On May 4, 1975, McKnelly was seriously injured in a fall from a radio tower near Hudson, Iowa. McKnelly was engaged in installing an FM antenna on the 400 foot tower. By means of a Sperry Model 23 Tulsa winch, he was being hoisted up the tower on a heavy metal cylinder attached to a steel cable, which was rigged to the tower with pulleys. The cable slipped over the edge or flange of the winch drum, and was somehow severed in the undercarriage of the winch. McKnelly fell one hundred feet.

McKnelly's employer, James Tiner, had purchased the winch in June 1970 through Motor Truck Equipment in Dallas, Texas. Motor Truck had been an authorized distributor 1 of Sperry winches for years. Tiner testified that he told Motor Truck he needed a device suitable for hauling both personnel and materials to great heights, and that Motor Truck recommended modifying a Model 23 winch to increase its cable capacity.

At Tiner's request, a South Dakota truck equipment company added metal rings to extend the winch's drum flanges about three inches. There was testimony that this modification may have contributed to causing the cable to overrun the flange and be severed.

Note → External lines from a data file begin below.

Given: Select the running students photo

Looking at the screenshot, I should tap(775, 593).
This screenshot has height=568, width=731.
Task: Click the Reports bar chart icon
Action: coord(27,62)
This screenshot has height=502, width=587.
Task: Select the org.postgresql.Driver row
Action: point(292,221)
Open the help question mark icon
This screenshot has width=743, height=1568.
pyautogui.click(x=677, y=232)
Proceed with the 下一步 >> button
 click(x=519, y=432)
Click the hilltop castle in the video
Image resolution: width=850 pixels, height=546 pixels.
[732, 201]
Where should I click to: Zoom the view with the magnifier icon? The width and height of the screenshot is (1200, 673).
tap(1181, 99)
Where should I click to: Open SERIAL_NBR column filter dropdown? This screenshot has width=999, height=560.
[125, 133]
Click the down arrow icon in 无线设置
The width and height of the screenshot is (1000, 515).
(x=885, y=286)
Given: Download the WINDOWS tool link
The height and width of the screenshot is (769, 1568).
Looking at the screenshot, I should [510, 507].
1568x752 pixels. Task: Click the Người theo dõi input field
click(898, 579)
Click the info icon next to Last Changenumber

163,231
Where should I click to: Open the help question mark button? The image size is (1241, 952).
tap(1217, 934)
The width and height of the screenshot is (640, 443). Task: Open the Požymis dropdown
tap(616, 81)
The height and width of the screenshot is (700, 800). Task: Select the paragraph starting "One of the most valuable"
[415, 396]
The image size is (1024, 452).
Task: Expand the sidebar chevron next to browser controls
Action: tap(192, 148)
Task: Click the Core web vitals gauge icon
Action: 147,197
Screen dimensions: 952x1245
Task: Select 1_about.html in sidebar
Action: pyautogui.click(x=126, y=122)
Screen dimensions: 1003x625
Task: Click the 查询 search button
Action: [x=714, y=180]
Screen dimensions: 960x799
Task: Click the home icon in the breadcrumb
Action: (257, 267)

Sperry had advertised the Model 23 winch in 1970 as a "general purpose winch". Sperry also warranted that the winch was free from material or workmanship defects and conformed to applicable specifications. Sperry's evidence indicated that as a matter of long-standing company policy, Sperry did not approve the use of Tulsa winches for personnel lifting. Sperry also maintained this policy was communicated to and generally known among distributors. However, the policy was not committed to writing until a written bulletin was issued to distributors in 1973. In 1975, the same warning was published in Sperry's catalog and the expression "general purpose winch" was deleted.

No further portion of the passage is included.